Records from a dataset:
□ □ □ □ □ □ □
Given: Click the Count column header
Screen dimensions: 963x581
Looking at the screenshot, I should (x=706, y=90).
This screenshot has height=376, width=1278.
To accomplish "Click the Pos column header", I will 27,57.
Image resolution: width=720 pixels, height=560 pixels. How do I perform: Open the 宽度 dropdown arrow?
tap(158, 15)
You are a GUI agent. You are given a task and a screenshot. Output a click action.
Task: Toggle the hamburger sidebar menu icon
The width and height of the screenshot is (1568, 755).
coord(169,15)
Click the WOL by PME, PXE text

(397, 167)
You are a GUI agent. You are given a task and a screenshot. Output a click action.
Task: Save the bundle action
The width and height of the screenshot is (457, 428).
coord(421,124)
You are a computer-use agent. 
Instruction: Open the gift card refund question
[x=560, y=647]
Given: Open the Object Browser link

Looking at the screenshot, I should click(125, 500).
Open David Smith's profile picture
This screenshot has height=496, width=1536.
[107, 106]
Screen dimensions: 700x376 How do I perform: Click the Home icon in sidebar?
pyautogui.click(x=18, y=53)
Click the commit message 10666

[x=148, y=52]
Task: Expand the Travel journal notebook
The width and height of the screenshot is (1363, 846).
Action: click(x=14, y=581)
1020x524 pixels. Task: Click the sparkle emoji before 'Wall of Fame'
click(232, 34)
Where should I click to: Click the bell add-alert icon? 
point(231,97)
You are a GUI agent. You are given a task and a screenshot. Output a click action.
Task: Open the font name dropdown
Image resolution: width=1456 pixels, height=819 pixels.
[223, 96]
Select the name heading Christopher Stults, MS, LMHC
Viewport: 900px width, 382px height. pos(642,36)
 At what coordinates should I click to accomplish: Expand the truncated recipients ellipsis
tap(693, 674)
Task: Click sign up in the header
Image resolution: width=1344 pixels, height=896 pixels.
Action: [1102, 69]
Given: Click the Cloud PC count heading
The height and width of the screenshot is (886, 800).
□ □ □ □ □ □ □
DIRECTIONS FOR THIS TASK → Provide a verbatim copy of all the entries.

YOUR RESPONSE →
Given: Click the Count column header
Screen dimensions: 963x581
Looking at the screenshot, I should (x=706, y=90).
This screenshot has height=376, width=1278.
To accomplish "Click the Pos column header", I will 27,57.
Image resolution: width=720 pixels, height=560 pixels. How do I perform: Open the 宽度 dropdown arrow?
tap(158, 15)
You are a GUI agent. You are given a task and a screenshot. Output a click action.
Task: Toggle the hamburger sidebar menu icon
The width and height of the screenshot is (1568, 755).
coord(169,15)
Click the WOL by PME, PXE text

(397, 167)
You are a GUI agent. You are given a task and a screenshot. Output a click action.
Task: Save the bundle action
The width and height of the screenshot is (457, 428).
coord(421,124)
You are a computer-use agent. 
Instruction: Open the gift card refund question
[x=560, y=647]
Given: Open the Object Browser link

Looking at the screenshot, I should click(125, 500).
Open David Smith's profile picture
This screenshot has height=496, width=1536.
[107, 106]
Screen dimensions: 700x376 How do I perform: Click the Home icon in sidebar?
pyautogui.click(x=18, y=53)
Click the commit message 10666

[x=148, y=52]
Task: Expand the Travel journal notebook
The width and height of the screenshot is (1363, 846).
Action: click(x=14, y=581)
1020x524 pixels. Task: Click the sparkle emoji before 'Wall of Fame'
click(232, 34)
Where should I click to: Click the bell add-alert icon? 
point(231,97)
You are a GUI agent. You are given a task and a screenshot. Output a click action.
Task: Open the font name dropdown
Image resolution: width=1456 pixels, height=819 pixels.
[223, 96]
Select the name heading Christopher Stults, MS, LMHC
Viewport: 900px width, 382px height. pos(642,36)
 At what coordinates should I click to accomplish: Expand the truncated recipients ellipsis
tap(693, 674)
Task: Click sign up in the header
Image resolution: width=1344 pixels, height=896 pixels.
Action: [1102, 69]
Given: Click the Cloud PC count heading
The height and width of the screenshot is (886, 800).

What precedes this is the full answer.